**Activity**
Give back exactly the lines from the "The width and" line to the final line of the records, and only those, minus any pictures.

Extracted records:
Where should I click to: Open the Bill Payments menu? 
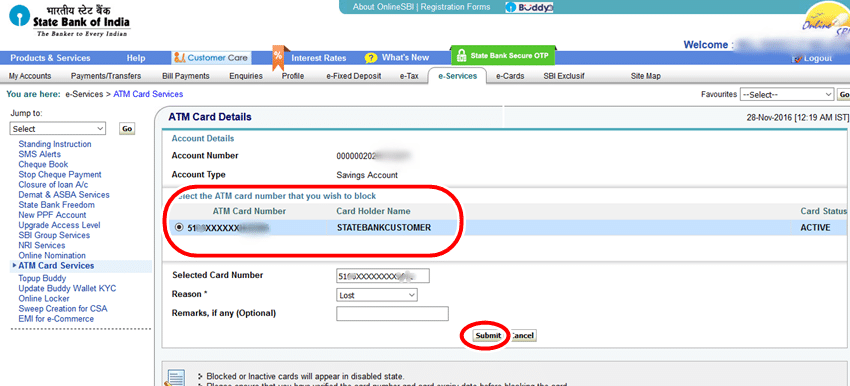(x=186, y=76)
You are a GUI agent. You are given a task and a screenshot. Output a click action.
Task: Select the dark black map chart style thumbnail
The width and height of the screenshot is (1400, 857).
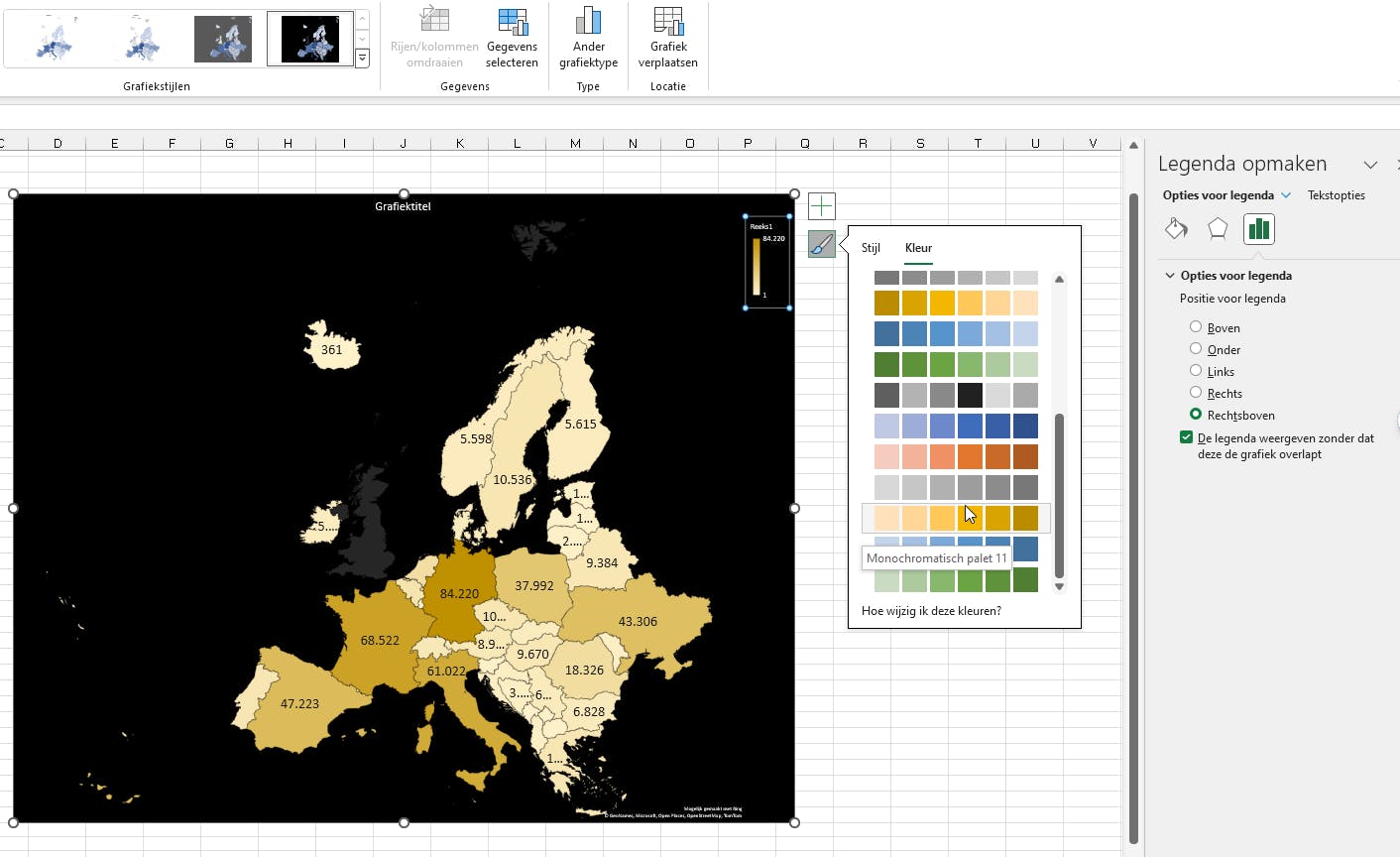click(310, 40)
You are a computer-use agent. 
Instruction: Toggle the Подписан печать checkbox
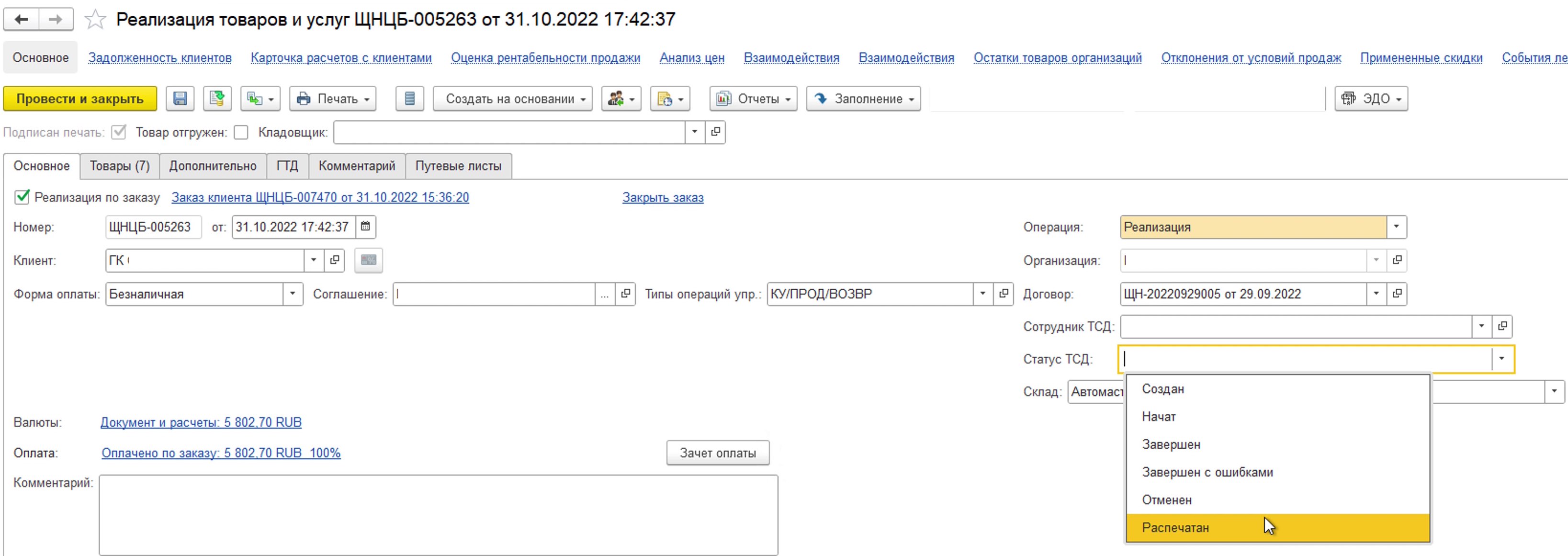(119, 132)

**Solution to this task**
The width and height of the screenshot is (1400, 857).
click(310, 40)
You are a computer-use agent. 
Instruction: Toggle the Подписан печать checkbox
(119, 132)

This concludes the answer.